──────── SOURCE EXTRACT

The baseband signal undergoes modulation, filtering, and amplification through the RF link before being transmitted by the antenna. The transmitted signal $c\left(t\right)$ can be calculated as

$$c\left(t\right)=H\left(t\right)\cdot S\left(x\left(t\right)\right)$$

(2)

where $S(\cdot )$ represents the additional effects of the RF link on the signal and indicates the effect of the channel.

The actual received signal $c\left(t\right)$ is demodulated by the receiver and converted into a digital signal. The demodulated signal can be obtained as

$$\tilde{x}(t)=S^{-1}\{R[c(t)]\}=I(t)+i\cdot Q(t)$$

(3)

where $\tilde{x}(t)$ expresses the received and modulated baseband signal, $R(\cdot )$ is the additional impact of the receiver on the signal, $S^{-1}$ indicates the effect of the reverse decomposition of the RF link on the signal, and $I(t)$ and $Q(t)$ are in-phase and quadrature components of the signal.

Besides the impact of the transmitter RF link on the baseband signal, the channel and the receiver RF link also influence the signal. The effects of the transmitter, channel, and receiver are all superimposed on the ideal baseband signal. They are reflected in the received Raw I/Q. To simplify the research, in this paper, we typically select signals with higher SNR to eliminate the effects of the channel. All signals are received by a single receiver, thus eliminating the influence of the receiver. In these conditions, we consider the signal distortion caused by the transmitter, which is given by

$$\epsilon (t)=\tilde{x}(t)-x\left(t\right)$$

(4)

3. Proposed Solution

3.1. RFFI General Process

The RFFI schematic is shown in Figure 4. The system actively collects UAV ADS-B signals and processes them.

The primary process includes receiving ADS-B signals emitted by UAVs, followed by signal demodulation after down-conversion. Signals that pass the Cyclic Redundancy Check (CRC) indicate error-free demodulation, moving to the signal recognition stage. Signals failing the CRC are discarded. Then, instead of the traditional direct processing of the whole signal, we segment the signal according to the content structure of the signal and use end-to-end and non-end-to-end methods to process different signal segments. We mainly divide the signal into three segments according to the content, denoted as Set 1, Set 2, and Set 3. To keep the length of each segment the same, the experiment divides Set 3 into two segments denoted Set 3.1 and Set 3.2. Detailed signal processing and segmentation methods will be elucidated in Section 3.2. The processed signals are then fed into pre-trained neural networks, extracting recognition results from the softmax function of the output layer. The design and structure of these neural networks will be detailed in Section 3.3. Finally, EL is used to merge results from multiple classifiers’ softmax functions. By comparing the recognized ADS-B signals with known flight identities stored in a database, the system recognizes the identity of the radiating source with the highest recognition probability.

────────────────
──────── GIVEN DATA

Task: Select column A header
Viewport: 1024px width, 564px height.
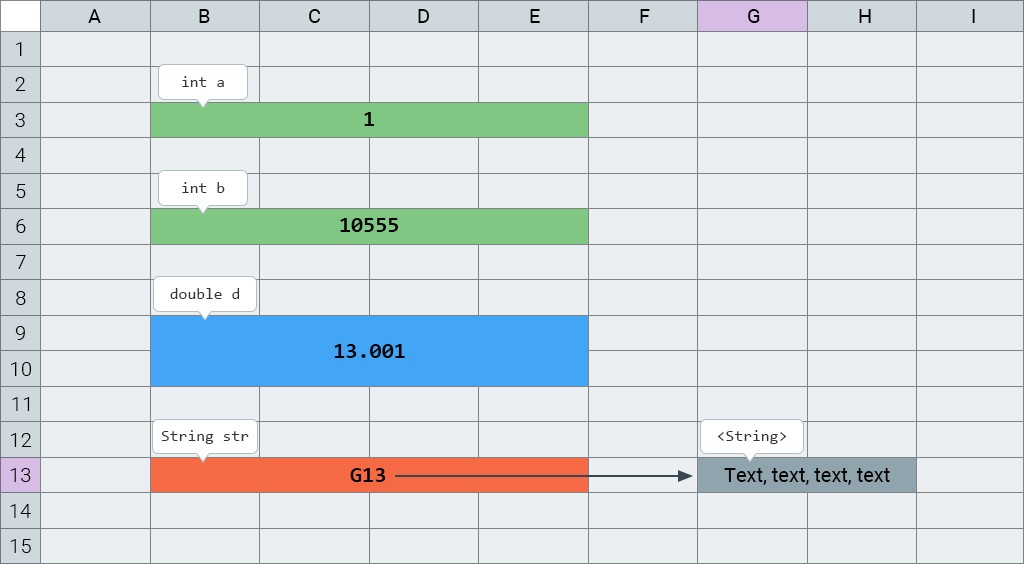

────────────────

▶ WRITTEN TASKS:
**A)** In the ADS-B excerpt, what happens to signals that fail the Cyclic Redundancy Check?
**B)** Reproduce the passage of the ADS-B excerpt starting at "The baseband signal undergoes" and ending at "effect of the channel.".
The material above was taken from a separate source and is not part of the ADS-B excerpt.

▶ WRITTEN RESPONSES:
**A)** They are discarded.

**B)**
The baseband signal undergoes modulation, filtering, and amplification through the RF link before being transmitted by the antenna. The transmitted signal $c\left(t\right)$ can be calculated as

$$c\left(t\right)=H\left(t\right)\cdot S\left(x\left(t\right)\right)$$

(2)

where $S(\cdot )$ represents the additional effects of the RF link on the signal and indicates the effect of the channel.